Is Dissect a replacement for CSV?¶
Yes if performance is paramount. However, you may find the config syntax of the CSV filter more intuitive. In the near future, we will leverage some of the techniques from Dissect in the CSV filter to put its performance on a par with Dissect.
Example¶
The dissect operates like a powerful split (or csv) operator. Say you receive this (header only) log into [logs][log]
66.249.66.207 - - [14/Dec/2016:19:31:37 -0500]
If you write :
dissect("%{clientip} %{ident} %{agent} [%{timestamp} %{+timestamp}]").on([logs][log]).into([logs][dissect])
You end up with :
{ "logs" :
{
"log" : "66.249.66.207 - - [14/Dec/2016:19:31:37 -0500]",
"dissect" : {
"clientip" : "66.249.66.207",
"ident" : "-",
"agent" : "-",
"timestamp" : "14/Dec/2016:19:31:37 -0500"
}
}
}
Notice how you control the placement of your match using the [into] directive.
Dissect Basics¶
The dissect operator relies on a pattern (just like grok). Here is an example pattern:
"<%{priority}>%{syslog_timestamp} %{+syslog_timestamp} %{+syslog_timestamp} %{logsource} %{rest}"
And here is how you use it in a punchlet :
dissect("<%{priority}>%{syslog_timestamp} %{+syslog_timestamp} %{+syslog_timestamp} %{logsource} %{rest}")
.on([logs][log])
.into([logs][dissect]);
The dissect operator returns true if a match was achieved, false otherwise. You can thus write:
if (!dissect(...).on([logs][log]).into([logs][dissect])) {
// error handling
}
OR
boolean success = dissect(...).on([logs][log]).into([logs][dissect]);
if (!success) {
// error handling
}
Dissect Fields¶
Normal field type¶
This type simply adds the matched value to the event using the specified
text as the name of the field, e.g. %{priority}
.
Skip field type¶
The pattern format requires you to specify each delimiter by putting
them between }
and %{
meaning there will be times when you need to
specify fields but you don\'t need the values in the event - it should
be ignored or skipped.

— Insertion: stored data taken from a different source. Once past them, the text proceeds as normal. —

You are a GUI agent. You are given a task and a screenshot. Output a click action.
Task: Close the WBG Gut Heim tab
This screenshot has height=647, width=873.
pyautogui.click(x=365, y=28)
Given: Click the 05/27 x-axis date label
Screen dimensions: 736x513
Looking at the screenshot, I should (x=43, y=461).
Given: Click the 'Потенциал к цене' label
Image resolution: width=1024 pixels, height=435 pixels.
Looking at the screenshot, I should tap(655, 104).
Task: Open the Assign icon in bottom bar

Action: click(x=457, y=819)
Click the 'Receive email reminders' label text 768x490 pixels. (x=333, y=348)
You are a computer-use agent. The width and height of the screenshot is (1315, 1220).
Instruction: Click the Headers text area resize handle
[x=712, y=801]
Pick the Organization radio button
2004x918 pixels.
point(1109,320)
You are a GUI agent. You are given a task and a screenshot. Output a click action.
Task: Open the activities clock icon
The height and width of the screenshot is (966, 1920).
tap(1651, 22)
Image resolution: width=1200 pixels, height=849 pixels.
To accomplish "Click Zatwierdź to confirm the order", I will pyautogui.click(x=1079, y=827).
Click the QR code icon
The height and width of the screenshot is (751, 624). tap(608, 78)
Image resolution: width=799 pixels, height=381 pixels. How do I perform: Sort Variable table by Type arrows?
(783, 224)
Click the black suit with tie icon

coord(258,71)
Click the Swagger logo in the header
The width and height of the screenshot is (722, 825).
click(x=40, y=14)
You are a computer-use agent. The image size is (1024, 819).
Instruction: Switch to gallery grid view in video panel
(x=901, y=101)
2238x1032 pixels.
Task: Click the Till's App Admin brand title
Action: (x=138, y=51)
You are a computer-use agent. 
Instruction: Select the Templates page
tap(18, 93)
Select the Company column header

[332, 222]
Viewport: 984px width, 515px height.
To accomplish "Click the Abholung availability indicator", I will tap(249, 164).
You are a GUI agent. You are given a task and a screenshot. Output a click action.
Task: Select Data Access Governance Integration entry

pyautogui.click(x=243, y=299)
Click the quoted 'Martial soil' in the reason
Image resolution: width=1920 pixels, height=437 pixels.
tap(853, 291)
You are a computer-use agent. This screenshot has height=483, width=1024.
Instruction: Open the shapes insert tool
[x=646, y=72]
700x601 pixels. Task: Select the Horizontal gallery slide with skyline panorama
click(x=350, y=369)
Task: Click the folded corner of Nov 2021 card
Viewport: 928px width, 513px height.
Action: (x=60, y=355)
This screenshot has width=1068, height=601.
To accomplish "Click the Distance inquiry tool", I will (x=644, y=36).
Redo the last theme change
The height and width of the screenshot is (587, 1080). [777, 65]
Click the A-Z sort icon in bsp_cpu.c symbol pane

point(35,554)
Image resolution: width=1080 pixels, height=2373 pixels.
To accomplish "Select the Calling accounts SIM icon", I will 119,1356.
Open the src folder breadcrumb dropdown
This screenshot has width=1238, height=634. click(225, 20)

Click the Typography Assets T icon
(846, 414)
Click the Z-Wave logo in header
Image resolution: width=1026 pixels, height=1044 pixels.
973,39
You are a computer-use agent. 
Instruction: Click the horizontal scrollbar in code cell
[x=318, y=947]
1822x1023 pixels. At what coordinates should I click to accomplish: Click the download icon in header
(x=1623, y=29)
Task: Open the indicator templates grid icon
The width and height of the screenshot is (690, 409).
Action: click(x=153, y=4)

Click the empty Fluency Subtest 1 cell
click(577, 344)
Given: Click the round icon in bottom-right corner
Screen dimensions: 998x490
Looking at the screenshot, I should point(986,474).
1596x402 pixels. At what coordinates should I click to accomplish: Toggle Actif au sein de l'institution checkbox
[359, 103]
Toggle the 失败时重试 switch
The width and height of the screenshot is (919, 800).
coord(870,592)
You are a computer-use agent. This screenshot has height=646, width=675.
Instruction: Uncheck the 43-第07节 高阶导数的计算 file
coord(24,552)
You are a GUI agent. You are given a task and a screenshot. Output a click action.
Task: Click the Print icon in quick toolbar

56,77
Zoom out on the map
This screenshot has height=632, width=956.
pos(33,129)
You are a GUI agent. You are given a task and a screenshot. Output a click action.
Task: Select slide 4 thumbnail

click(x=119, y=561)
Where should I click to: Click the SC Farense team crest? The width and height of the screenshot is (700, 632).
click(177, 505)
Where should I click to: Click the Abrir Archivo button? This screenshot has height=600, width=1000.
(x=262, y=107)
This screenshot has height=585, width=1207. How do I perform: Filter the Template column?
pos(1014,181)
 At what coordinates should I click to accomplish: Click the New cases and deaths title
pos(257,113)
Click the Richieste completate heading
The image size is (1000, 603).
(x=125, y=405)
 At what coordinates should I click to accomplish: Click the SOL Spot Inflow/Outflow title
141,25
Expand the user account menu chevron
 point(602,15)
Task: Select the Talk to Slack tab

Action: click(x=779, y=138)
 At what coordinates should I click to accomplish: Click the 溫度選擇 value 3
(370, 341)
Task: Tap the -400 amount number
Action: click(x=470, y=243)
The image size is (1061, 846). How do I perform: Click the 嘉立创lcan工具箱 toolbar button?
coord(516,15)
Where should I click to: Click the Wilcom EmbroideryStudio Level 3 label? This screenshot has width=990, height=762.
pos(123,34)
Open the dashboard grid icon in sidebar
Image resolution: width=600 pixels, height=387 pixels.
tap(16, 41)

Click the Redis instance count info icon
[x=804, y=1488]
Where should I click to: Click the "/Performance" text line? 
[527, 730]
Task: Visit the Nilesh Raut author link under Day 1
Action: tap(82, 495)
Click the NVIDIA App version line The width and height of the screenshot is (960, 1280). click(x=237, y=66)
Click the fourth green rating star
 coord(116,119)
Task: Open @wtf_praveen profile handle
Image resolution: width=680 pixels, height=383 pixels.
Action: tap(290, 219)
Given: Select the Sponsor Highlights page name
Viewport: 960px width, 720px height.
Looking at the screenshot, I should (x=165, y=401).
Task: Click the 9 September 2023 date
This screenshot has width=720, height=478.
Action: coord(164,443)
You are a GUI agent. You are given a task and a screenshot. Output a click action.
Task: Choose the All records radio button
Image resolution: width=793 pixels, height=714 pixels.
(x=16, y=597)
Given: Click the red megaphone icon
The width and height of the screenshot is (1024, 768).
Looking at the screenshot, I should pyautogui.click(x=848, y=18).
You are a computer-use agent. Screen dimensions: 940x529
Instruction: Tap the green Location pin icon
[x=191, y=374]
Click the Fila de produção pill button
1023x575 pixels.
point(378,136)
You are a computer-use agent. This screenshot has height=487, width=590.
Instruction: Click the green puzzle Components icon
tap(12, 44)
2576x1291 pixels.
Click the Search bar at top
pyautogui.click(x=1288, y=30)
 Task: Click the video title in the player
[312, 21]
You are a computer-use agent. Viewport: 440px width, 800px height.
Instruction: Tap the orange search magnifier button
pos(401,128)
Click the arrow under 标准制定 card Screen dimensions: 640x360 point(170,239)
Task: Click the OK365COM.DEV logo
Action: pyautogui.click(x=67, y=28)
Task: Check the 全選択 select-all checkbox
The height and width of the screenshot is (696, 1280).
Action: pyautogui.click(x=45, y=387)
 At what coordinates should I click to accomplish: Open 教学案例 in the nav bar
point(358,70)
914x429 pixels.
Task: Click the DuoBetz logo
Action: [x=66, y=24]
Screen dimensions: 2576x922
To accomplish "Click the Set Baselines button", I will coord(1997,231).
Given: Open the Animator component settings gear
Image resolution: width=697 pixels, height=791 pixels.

To do this you can have an empty field (e.g.
%{}
) or a named skipped field which is prefixed with a question mark
(e.g. %{?priority}
). You might choose to name your skip fields
to make the final dissect pattern more readable.
Append field type¶
For the same reason - needing to specify all delimiters, you might need
to rebuild a split value. Taking the syslog date as an example, if the
source text looks like this <1>Oct 26 20:21:22 alpha1 rest...
- you
will need to specify fields for the month, day and time.
Maybe you want fields these as separate in your events but more likely
you will want to rebuild these into one value. This is what an Append
field does. For example,
%{syslog_timestamp} %{+syslog_timestamp} %{+syslog_timestamp}
will
firstly have the month value in the syslog_timestamp field but
then the next +syslog_timestamp adds
the day
but with its prior delimiter in between - in this case a space,
resulting in . This is repeated for last +syslog_timestamp
so the final value for the field syslog_timestamp will be \"Oct 26
20:21:22\".
Sometimes, you will want to rebuild the value in a different order -
this is supported with an ordinal suffix , e.g.
%{+syslog_timestamp/1}
. There is more info and examples on this in the
docs.
Indirect field type¶
Use the value of one field as a key of another. This type is arguably the least useful type and the syntax looks strange because it leverages Skip fields. For example, this punchlet
{
[logs][log] = "foo bar";
dissect("%{?a} %{&a}").on([logs][log]).into([dissect]);
}
will create a variable with the key foo
containing the value bar
.
This is one way to dynamically name some of you variables.
ie:
{
"dissect": {
"foo": "bar"
},
"logs": {
"log": "foo bar"
}
}
Tips and tricks¶
My last match contains unwanted values¶
Let's take this log as an example
[logs][log] = "#fun foo bar boo!";
If you try to only get with this pattern
dissect("#fun %{a} %{b} boo!")
, it wont work because b
will equals
bar boo!
.
Never forget that you are working with delimiters. No %{
symbol
after bar
means no delimiter so everything will be took as part of the
match. A quick way to solve this issue is to add a final skip field:
dissect("#fun %{a} %{b} boo!%{}")